DATA SHOWN START

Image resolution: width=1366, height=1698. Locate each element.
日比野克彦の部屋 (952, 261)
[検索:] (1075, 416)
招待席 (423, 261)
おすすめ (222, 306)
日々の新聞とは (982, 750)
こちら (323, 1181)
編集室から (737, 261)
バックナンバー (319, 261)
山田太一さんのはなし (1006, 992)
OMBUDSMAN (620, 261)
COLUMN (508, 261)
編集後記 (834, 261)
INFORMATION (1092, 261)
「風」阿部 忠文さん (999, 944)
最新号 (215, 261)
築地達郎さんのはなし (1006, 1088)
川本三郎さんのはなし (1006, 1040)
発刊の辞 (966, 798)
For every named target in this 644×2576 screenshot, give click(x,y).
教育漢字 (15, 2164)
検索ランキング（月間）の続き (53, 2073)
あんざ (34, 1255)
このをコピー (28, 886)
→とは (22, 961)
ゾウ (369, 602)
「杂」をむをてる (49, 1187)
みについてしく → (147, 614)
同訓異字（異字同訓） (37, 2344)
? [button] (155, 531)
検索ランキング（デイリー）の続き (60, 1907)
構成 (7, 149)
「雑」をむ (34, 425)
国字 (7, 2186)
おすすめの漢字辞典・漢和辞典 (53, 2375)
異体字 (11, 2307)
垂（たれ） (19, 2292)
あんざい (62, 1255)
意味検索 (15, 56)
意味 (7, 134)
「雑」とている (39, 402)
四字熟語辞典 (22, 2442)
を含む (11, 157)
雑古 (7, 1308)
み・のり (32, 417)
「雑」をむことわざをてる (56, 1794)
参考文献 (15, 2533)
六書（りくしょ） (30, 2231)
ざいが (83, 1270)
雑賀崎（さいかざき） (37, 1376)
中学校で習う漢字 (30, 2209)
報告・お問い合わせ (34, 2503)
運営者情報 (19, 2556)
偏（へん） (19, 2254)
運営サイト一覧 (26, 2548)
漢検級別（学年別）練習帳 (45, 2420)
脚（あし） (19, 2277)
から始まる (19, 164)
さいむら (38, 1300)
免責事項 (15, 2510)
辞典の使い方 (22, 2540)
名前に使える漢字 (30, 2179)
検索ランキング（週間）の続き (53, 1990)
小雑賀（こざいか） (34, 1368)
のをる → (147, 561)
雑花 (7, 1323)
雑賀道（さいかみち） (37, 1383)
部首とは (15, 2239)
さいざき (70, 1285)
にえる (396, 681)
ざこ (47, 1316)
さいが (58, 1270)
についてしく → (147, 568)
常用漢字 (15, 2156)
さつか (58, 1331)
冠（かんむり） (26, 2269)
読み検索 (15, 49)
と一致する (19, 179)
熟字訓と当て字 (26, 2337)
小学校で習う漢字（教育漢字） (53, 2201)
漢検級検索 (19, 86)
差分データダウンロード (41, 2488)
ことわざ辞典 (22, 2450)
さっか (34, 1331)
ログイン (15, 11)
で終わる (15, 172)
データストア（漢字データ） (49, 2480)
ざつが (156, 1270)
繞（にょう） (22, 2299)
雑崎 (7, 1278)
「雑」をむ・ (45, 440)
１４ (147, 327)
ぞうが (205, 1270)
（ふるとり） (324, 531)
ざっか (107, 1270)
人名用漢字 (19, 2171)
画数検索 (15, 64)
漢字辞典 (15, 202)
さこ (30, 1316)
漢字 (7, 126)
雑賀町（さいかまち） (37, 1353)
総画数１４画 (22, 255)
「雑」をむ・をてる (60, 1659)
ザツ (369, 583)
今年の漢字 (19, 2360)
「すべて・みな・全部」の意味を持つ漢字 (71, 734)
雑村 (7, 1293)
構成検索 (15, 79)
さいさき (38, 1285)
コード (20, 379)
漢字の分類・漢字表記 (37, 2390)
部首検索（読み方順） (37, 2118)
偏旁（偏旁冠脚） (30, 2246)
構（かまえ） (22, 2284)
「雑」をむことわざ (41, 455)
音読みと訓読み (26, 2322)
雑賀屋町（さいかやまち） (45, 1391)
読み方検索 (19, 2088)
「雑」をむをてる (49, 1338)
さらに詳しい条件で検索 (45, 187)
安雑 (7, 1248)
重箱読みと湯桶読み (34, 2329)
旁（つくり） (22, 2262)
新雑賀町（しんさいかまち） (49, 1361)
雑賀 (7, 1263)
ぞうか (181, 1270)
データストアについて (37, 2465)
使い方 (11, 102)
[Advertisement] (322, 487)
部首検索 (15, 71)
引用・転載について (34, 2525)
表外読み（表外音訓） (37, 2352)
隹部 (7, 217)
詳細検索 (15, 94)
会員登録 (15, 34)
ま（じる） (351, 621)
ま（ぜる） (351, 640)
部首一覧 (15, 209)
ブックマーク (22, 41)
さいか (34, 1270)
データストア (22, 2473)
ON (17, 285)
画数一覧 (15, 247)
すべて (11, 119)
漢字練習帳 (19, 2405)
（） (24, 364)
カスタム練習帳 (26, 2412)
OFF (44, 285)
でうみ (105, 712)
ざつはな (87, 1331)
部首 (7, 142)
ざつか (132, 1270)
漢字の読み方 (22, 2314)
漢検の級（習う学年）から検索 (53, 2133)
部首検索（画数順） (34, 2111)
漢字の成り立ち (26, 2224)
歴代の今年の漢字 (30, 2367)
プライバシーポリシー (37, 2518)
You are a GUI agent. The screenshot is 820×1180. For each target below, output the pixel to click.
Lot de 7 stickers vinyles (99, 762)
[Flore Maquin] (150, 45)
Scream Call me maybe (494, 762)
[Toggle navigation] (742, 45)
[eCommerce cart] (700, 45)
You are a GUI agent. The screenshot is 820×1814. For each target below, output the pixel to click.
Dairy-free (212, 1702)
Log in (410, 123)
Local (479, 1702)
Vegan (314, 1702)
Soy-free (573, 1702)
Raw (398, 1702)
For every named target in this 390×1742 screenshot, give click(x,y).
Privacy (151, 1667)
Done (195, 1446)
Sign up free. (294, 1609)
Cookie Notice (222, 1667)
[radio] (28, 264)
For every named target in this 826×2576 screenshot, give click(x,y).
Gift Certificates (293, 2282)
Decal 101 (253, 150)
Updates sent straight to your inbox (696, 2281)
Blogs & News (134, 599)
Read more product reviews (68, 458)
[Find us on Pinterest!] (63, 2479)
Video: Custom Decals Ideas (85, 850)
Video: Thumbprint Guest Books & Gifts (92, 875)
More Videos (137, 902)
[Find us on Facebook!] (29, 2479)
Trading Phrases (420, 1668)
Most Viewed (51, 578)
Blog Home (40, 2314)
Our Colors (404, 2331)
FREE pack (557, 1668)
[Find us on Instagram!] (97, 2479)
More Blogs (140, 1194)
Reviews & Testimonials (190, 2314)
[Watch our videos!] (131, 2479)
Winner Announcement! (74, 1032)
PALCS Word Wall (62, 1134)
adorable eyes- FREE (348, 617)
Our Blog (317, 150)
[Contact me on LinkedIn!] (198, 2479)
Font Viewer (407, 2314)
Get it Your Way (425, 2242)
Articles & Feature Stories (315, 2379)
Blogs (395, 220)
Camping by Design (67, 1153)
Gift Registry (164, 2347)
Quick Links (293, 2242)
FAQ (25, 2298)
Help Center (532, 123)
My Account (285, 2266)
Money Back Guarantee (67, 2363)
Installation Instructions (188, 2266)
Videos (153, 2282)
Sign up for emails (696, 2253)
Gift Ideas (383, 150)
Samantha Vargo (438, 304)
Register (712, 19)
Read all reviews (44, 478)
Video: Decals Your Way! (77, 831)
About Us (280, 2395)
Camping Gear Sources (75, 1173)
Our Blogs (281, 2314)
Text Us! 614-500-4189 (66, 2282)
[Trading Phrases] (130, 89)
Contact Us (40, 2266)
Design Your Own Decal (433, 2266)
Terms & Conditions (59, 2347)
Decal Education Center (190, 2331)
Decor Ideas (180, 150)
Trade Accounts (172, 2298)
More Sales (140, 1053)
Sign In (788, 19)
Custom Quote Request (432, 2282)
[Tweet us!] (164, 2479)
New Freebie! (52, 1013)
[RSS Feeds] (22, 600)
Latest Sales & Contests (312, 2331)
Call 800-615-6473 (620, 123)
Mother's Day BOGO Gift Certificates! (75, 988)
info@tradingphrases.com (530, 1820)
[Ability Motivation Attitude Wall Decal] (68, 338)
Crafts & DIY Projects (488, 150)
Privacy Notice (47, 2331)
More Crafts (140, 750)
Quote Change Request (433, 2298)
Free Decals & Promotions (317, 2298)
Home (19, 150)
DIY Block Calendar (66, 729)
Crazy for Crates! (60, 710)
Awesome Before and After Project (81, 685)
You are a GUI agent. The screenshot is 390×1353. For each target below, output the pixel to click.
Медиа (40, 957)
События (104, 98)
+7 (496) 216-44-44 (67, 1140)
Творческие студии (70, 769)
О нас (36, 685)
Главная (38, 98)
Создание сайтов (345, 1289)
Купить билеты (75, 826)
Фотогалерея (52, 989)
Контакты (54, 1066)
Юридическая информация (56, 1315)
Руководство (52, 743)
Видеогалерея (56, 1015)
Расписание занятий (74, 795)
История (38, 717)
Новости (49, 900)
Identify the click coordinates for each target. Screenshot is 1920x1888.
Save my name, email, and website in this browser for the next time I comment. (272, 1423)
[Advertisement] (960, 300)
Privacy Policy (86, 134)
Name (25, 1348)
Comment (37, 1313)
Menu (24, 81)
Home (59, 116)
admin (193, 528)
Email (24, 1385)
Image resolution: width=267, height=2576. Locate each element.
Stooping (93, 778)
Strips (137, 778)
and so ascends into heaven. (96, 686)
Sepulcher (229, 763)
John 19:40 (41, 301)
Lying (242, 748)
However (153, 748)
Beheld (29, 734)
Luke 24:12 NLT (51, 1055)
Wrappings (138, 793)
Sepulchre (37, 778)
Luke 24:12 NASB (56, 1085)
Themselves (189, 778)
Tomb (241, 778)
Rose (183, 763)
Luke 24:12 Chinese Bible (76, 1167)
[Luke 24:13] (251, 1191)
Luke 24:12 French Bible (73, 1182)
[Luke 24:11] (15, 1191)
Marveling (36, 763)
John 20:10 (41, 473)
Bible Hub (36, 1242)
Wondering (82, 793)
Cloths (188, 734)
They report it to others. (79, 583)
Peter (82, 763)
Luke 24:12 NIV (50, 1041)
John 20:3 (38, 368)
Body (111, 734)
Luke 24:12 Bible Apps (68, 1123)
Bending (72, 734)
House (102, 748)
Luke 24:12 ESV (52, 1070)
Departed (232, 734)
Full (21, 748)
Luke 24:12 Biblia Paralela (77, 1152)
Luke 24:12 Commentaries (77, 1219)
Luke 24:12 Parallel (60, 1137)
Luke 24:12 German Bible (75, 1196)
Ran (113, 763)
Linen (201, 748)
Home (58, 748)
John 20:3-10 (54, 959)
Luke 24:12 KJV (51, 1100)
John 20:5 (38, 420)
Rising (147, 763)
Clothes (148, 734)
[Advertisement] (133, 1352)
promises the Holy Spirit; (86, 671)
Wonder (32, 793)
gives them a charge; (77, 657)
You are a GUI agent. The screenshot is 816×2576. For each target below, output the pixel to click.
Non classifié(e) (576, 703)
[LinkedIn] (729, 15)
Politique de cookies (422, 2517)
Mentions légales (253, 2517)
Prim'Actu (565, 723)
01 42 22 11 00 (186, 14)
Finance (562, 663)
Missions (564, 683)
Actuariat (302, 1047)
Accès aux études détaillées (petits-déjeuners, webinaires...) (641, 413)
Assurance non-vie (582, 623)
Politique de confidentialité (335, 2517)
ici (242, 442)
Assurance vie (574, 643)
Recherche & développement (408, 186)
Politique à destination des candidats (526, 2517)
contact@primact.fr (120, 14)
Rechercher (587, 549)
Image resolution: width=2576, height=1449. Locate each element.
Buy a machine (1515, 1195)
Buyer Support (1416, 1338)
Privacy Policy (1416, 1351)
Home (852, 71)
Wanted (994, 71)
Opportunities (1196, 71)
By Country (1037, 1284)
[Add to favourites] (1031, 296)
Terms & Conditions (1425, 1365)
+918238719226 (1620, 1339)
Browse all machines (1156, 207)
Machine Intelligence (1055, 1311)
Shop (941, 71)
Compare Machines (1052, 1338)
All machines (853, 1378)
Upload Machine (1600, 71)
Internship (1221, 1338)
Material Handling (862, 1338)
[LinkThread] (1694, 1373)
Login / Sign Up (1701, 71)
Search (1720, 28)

DATA SHOWN END

Would you print, exactly as written, every line above from the one holding "部首検索（画数順） (34, 2111)" through the one holding "[Find us on Facebook!] (29, 2479)", with both included and no other lines?

部首検索（画数順） (34, 2111)
漢字の成り立ち (26, 2224)
歴代の今年の漢字 (30, 2367)
プライバシーポリシー (37, 2518)
You are a GUI agent. The screenshot is 820×1180. For each target below, output the pixel to click.
Lot de 7 stickers vinyles (99, 762)
[Flore Maquin] (150, 45)
Scream Call me maybe (494, 762)
[Toggle navigation] (742, 45)
[eCommerce cart] (700, 45)
You are a GUI agent. The screenshot is 820×1814. For each target below, output the pixel to click.
Dairy-free (212, 1702)
Log in (410, 123)
Local (479, 1702)
Vegan (314, 1702)
Soy-free (573, 1702)
Raw (398, 1702)
For every named target in this 390×1742 screenshot, give click(x,y).
Privacy (151, 1667)
Done (195, 1446)
Sign up free. (294, 1609)
Cookie Notice (222, 1667)
[radio] (28, 264)
For every named target in this 826×2576 screenshot, give click(x,y).
Gift Certificates (293, 2282)
Decal 101 (253, 150)
Updates sent straight to your inbox (696, 2281)
Blogs & News (134, 599)
Read more product reviews (68, 458)
[Find us on Pinterest!] (63, 2479)
Video: Custom Decals Ideas (85, 850)
Video: Thumbprint Guest Books & Gifts (92, 875)
More Videos (137, 902)
[Find us on Facebook!] (29, 2479)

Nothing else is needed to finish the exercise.